- _Задания_
1/ Назовите все средства массовой информации, которые прямо перечислены в отрывке о речи.
2/ Какое качество преподавателя больше всего ценится в американских университетах, согласно отрывку о речи?
3/ Допишите отрывок о речи, продолжив его после последнего предложения.

- _Фрагмент текста_
..........
Главную роль в этом совокупном процессе, которому мы подвергнуты, играет речь. Меня никогда не устраивали средства массовой информации. Не в том плане, что они неразъединимо переплетены с дезинформацией, а в том, что навязывают в качестве самого понятия информации лишь одну, плоскую ее сторону. Я не могу отвязаться от чувства, что то, что сообщают телевизор, радио и газеты, это никакое не общение со мной и никакая даже не речь, а специальный продукт человеческой биосреды – имитирующий говорение, разговор и как итог информацию. Между тем информационная функция речи хотя и первая по употребительности, но вовсе не единственная, а по степени воздействия сплошь и рядом из последних. Мы по опыту знаем, как часто она опровергает говоримое: нам говорят, но по множеству признаков, явных и едва уловимых, мы не сомневаемся, что врут. Или ловим себя на том, что в одно ухо входит, в другое выходит. В американских университетах больше всего ценится такое качество преподавателя, как персоналити, личностность. О том, что сообщается, можно прочесть в учебниках – проникают в сознание слова лектора, чья персоналити захватывает нас, вызывает необсуждаемое доверие.
Если, уединившись и какое-то время пожив в отрыве от других, в первую очередь от кажущегося неизбежным вмешательства цивилизации, найти подходящую минуту и задуматься, что в нашей жизни самое дорогое, необъяснимо притягательное, притом до незамечаемости органичное, то мы обнаружим (я, во всяком случае, обнаруживаю), что это – два что-то говорящих друг другу человека. Любых. Не сам «разговор», а тот факт, что оба говорят, слышат, что-то с каждым из них от этого происходит, этого могло бы не быть, вероятность была ничтожна. В сумме – нечто, граничащее с ощущением чуда.
Редко когда речь равна тому, что ею сообщается: она или меньше, или больше. Еврей Шейлок произносит со сцены свой знаменитый монолог: «Если нас уколоть – разве у нас не идет кровь? Если нас пощекотать – разве мы не смеемся? Если нас отравить – разве мы не умираем?» Шекспир нашел простые слова сочувствия к оскорбленному. Но их гениальность простирается много дальше. Для нееврея, слушающего их из зала, они могут прозвучать и в противоположном направлении: «Если нас уколоть – разве у нас не идет кровь, как у евреев? Если нас пощекотать – разве мы не смеемся, как они? Если нас отравить – разве мы не умираем?»
Внушаемая нам первостепенная важность речи исключительно информационной приводит к сильнейшим перекосам в миропонимании. Мы хотим верить в загробную жизнь, но что-то в нас восстает против благих безответственных разговоров о ней как конкретной реальности. О том, как мы можем войти там в райские обители, встретиться с близкими, понять непонятое здесь, предстать перед Богом. Пусть всё это так, но нашим нынешним, земным сознанием знать, в каких это осуществится образах, как будет «выглядеть» для будущего, тамошнего зрения, нам не дано. Если что и открывается редким избранникам, подвижникам, святым, это открывается им. Если они хотят передать свои озарения нам, то приспосабливаются к нашему пониманию, переводят на наш язык. Когда же мы начинаем воображать содержание их слов непосредственно, тем более пересказывать, то это главнейшее звено – перевод их видений в доступные нам представления – автоматически пропадает: только им, избранникам, присуще право на этот перевод.
..........
- _Строки из набора данных для привязки к элементам экрана_

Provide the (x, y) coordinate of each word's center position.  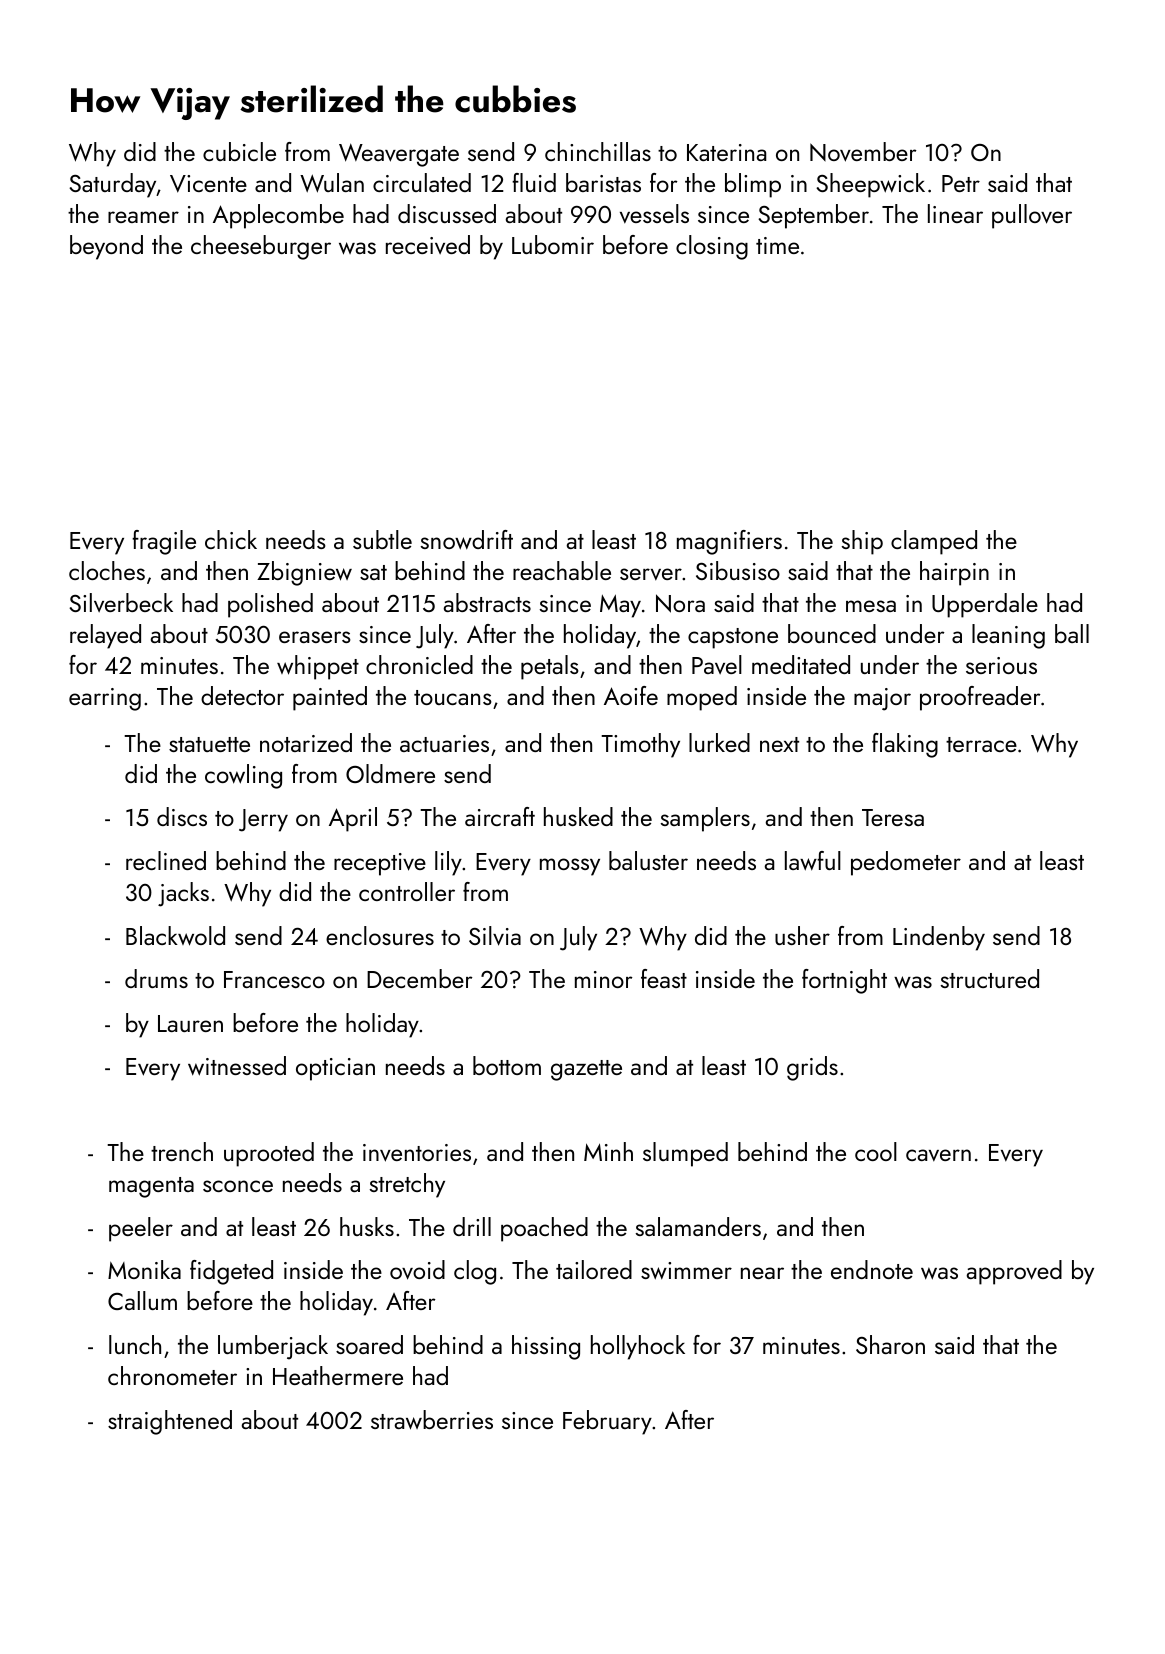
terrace (981, 744)
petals (550, 667)
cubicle (239, 151)
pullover (1032, 216)
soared (369, 1344)
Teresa (893, 817)
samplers (705, 819)
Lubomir (553, 244)
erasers (315, 637)
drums (156, 978)
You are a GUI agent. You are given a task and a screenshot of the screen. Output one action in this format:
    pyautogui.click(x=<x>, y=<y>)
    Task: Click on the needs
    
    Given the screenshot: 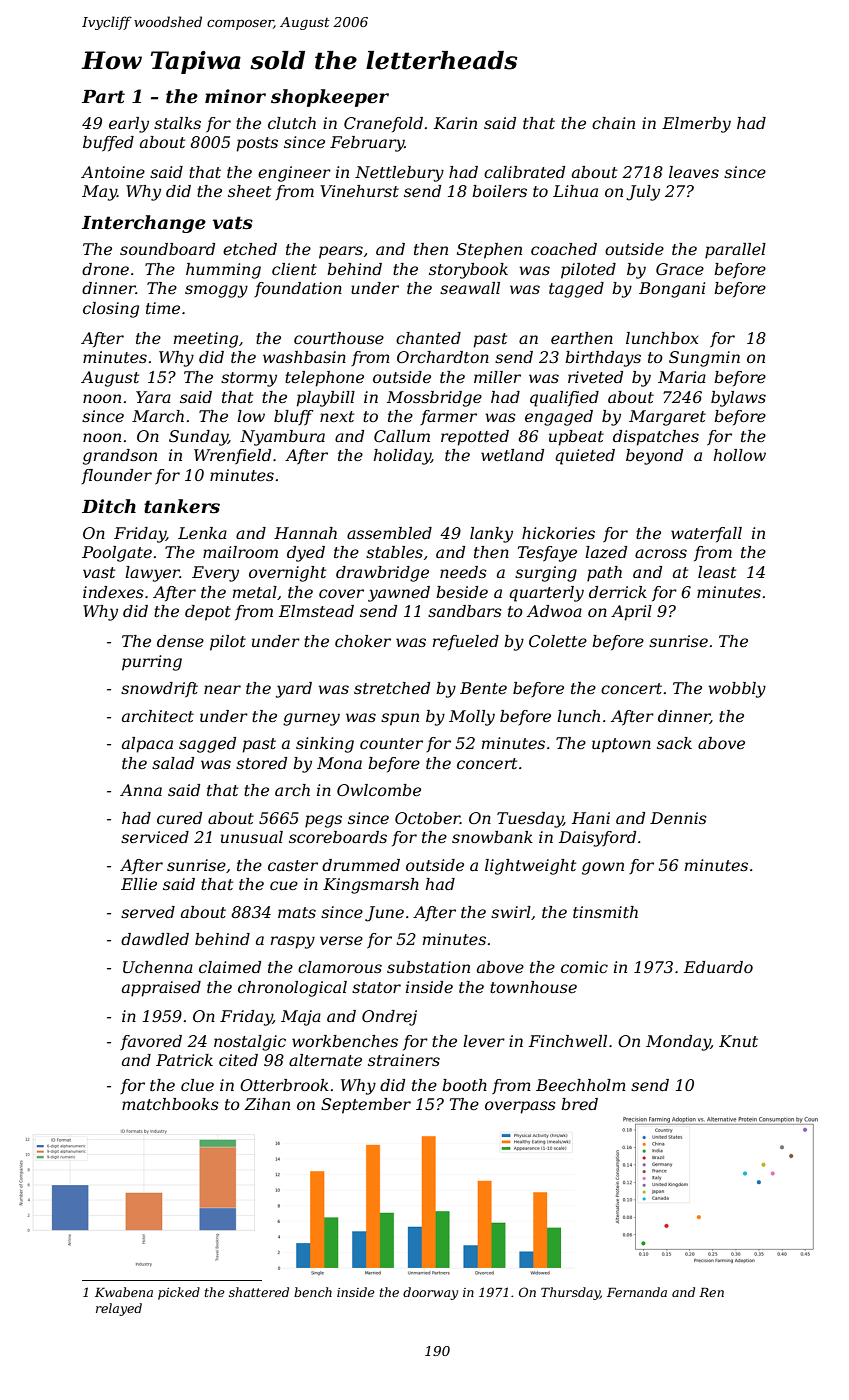 What is the action you would take?
    pyautogui.click(x=463, y=572)
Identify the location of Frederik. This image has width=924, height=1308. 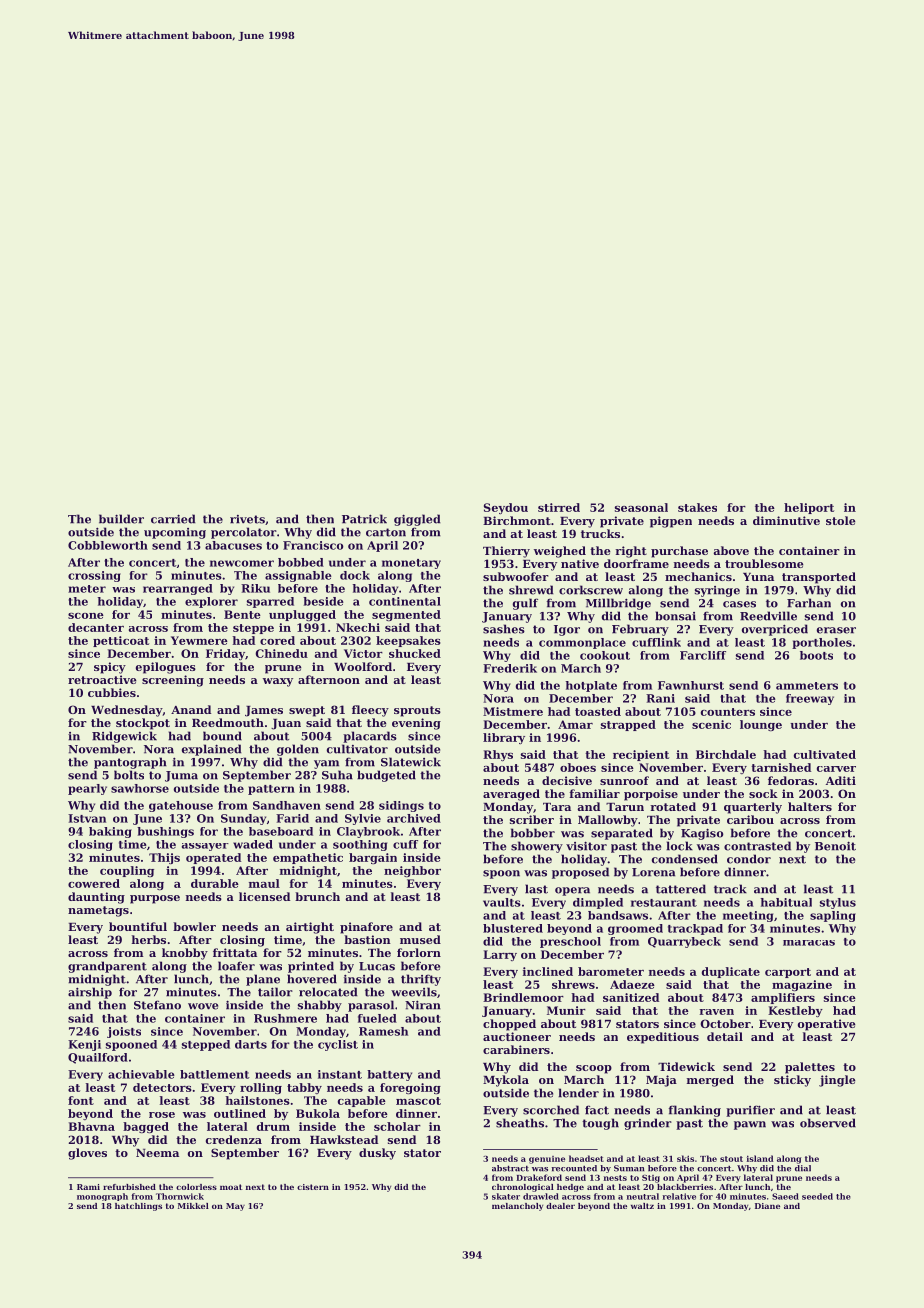
(510, 668).
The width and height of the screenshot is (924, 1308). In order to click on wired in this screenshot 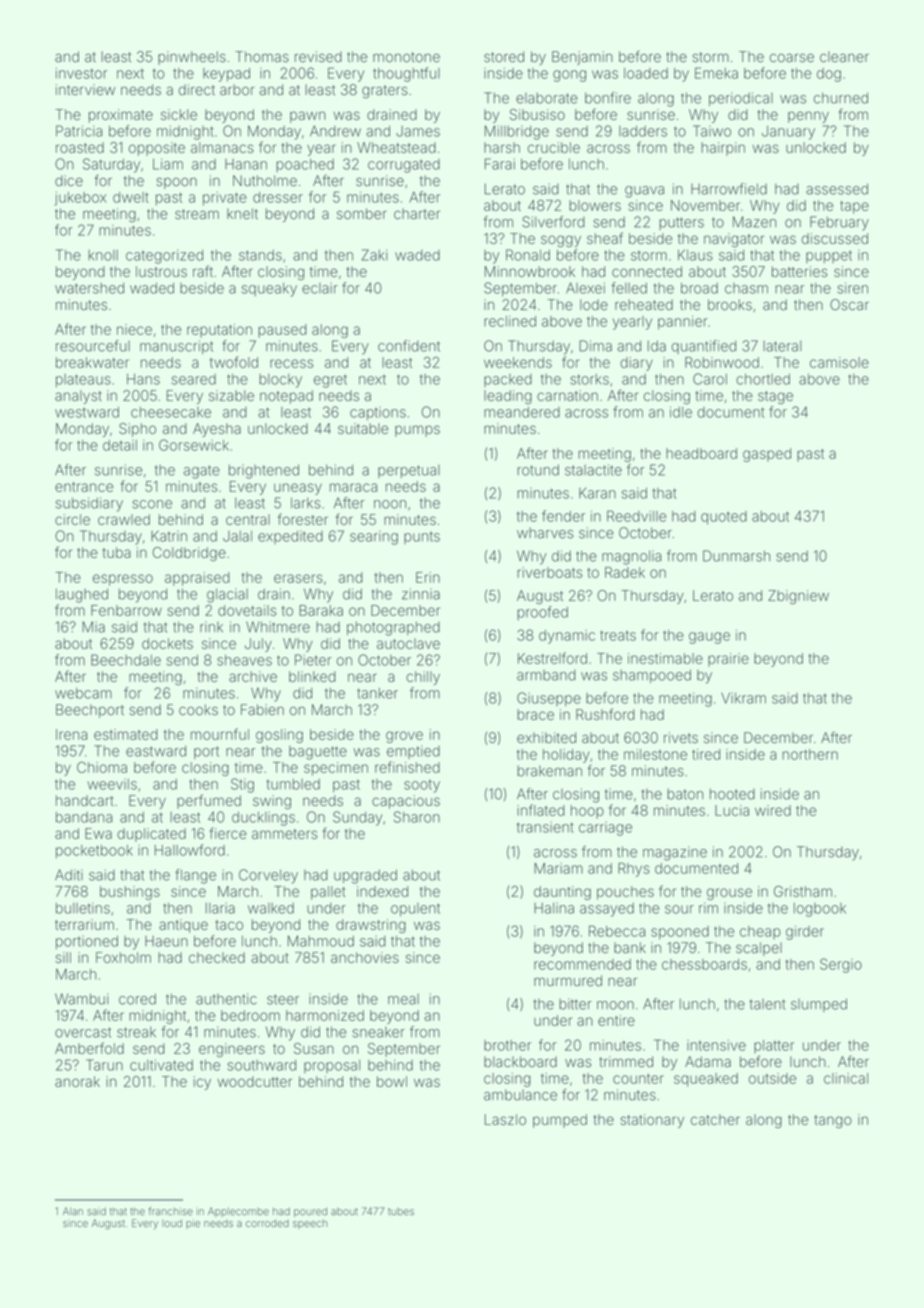, I will do `click(773, 810)`.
..........
- _Ответы к упражнению_
1/ Телевизор, радио, газеты.

2/ Персоналити, то есть личностность.

3/
Меня неотступно занимает явление этого перескока с языка, так сказать, «высших сфер», на котором выражают себя озарения, на наш. Не надо думать, что язык высших сфер – это всего лишь условная фигура человеческой речи. Слушая музыку, мы отдаем себе отчет в том, что она нам что-то сообщает на своем, непереводимом в слова, языке. Думаю, что и метафору «музыка сфер» люди не придумали просто для красоты, а пытаются передать ею природу феномена. Речь не сводится всецело к передаче какого-то содержания – от простейших желаний до отвлеченных знаний. Говорящий что угодно другому человеку и этот, слушающий его, приобщаются области речи как таковой. Бесцельной. Приближающейся к той, оттуда, и сопоставимой с ней.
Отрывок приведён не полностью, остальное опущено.